Vue depuis l’extérieur, notamment depuis le Sud global, la séquence est observée avec attention. Une Union européenne qui suspend des médias par voie administrative, sanctionne des analystes civils, redéfinit les règles applicables aux avoirs souverains et régule des espaces informationnels profondément transformés par l’IA sans décision judiciaire préalable s’expose à une critique récurrente : celle d’une application conditionnelle des principes de liberté d’expression, de sécurité juridique et d’État de droit qu’elle promeut sur la scène internationale.

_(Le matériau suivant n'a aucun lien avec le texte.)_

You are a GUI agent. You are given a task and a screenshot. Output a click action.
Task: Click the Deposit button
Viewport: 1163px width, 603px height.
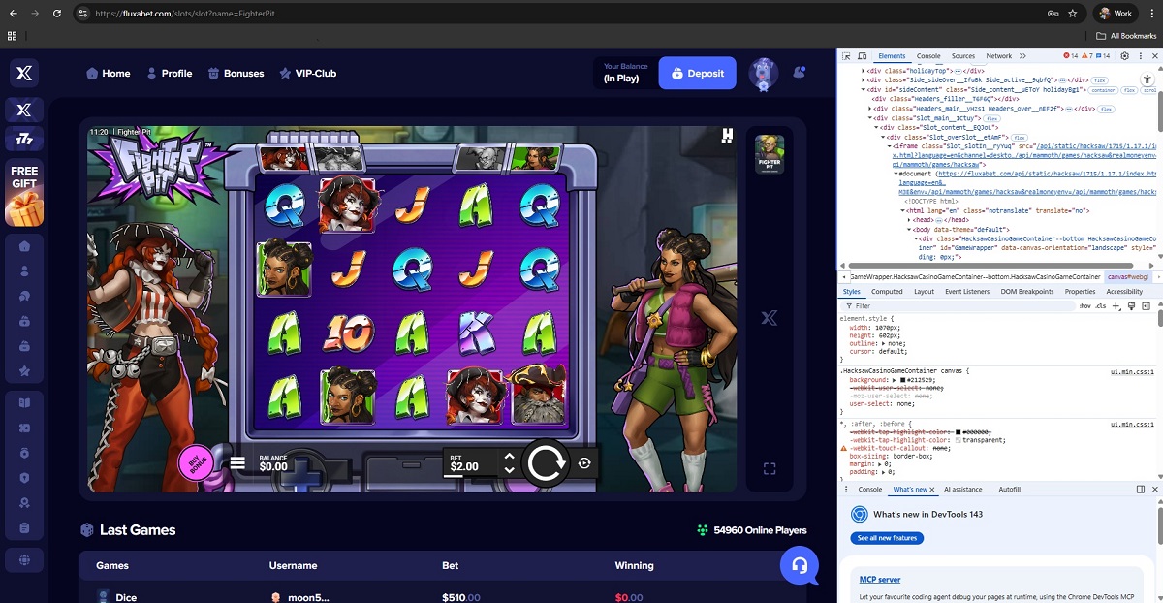(697, 73)
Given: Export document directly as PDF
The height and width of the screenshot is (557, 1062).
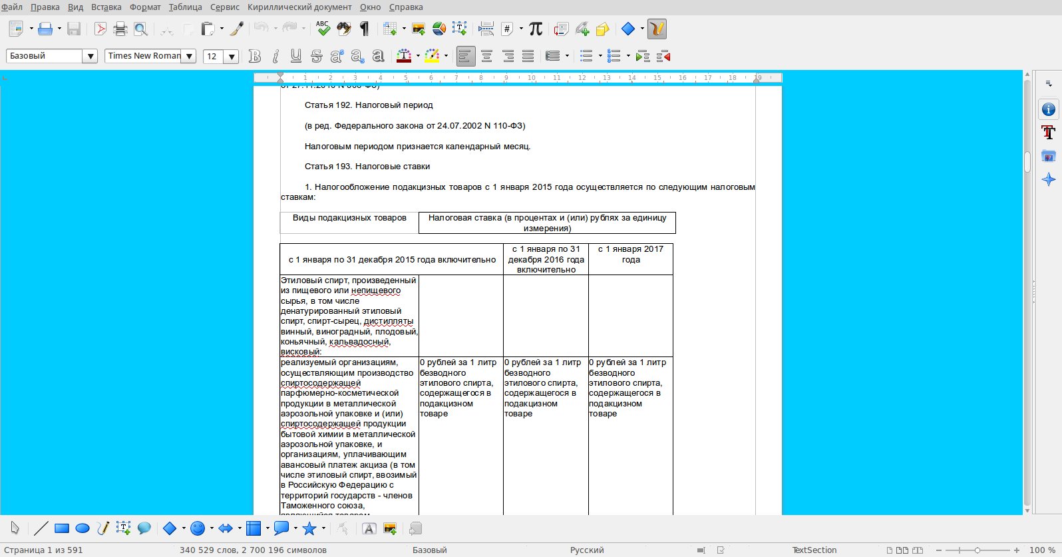Looking at the screenshot, I should coord(100,29).
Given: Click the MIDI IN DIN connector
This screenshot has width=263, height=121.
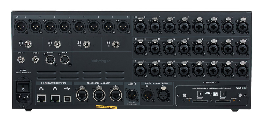Looking at the screenshot, I should [65, 60].
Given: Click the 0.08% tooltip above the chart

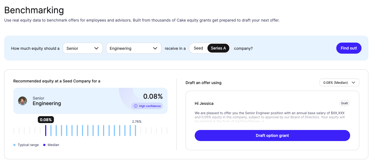Looking at the screenshot, I should [x=46, y=120].
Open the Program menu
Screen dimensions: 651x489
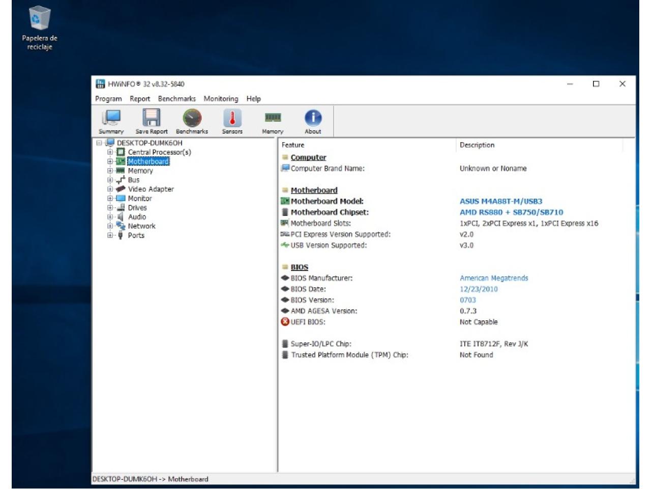pos(108,99)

Il ne s’agit pas ici de contester le droit de l’Union à soutenir l’Ukraine ni de minimiser la gravité du conflit. Il s’agit de rappeler que, même dans un environnement informationnel fragmenté, technologiquement amplifié et traversé d’ingérences concurrentes, l’État de droit ne saurait devenir une variable d’ajustement. Il demeure la ligne de crête sur laquelle repose la crédibilité normative de l’Union européenne.
Au fond, la question posée n’est ni celle de la légitimité du soutien européen à l’Ukraine, ni celle de la réalité des ingérences informationnelles. Elle est plus exigeante. Elle interroge la capacité de l’Union européenne à affronter une guerre hybride, technologique et normative sans renoncer aux principes qui fondent sa singularité politique. L’État de droit n’est pas un obstacle à l’efficacité : il en est la condition de légitimité. À mesure que l’exception tend à devenir structurelle, le risque n’est pas seulement juridique ou financier, mais profondément politique. Une Europe qui se défend en affaiblissant ses propres garanties s’expose à perdre ce qui faisait d’elle une référence, bien au-delà de ses frontières.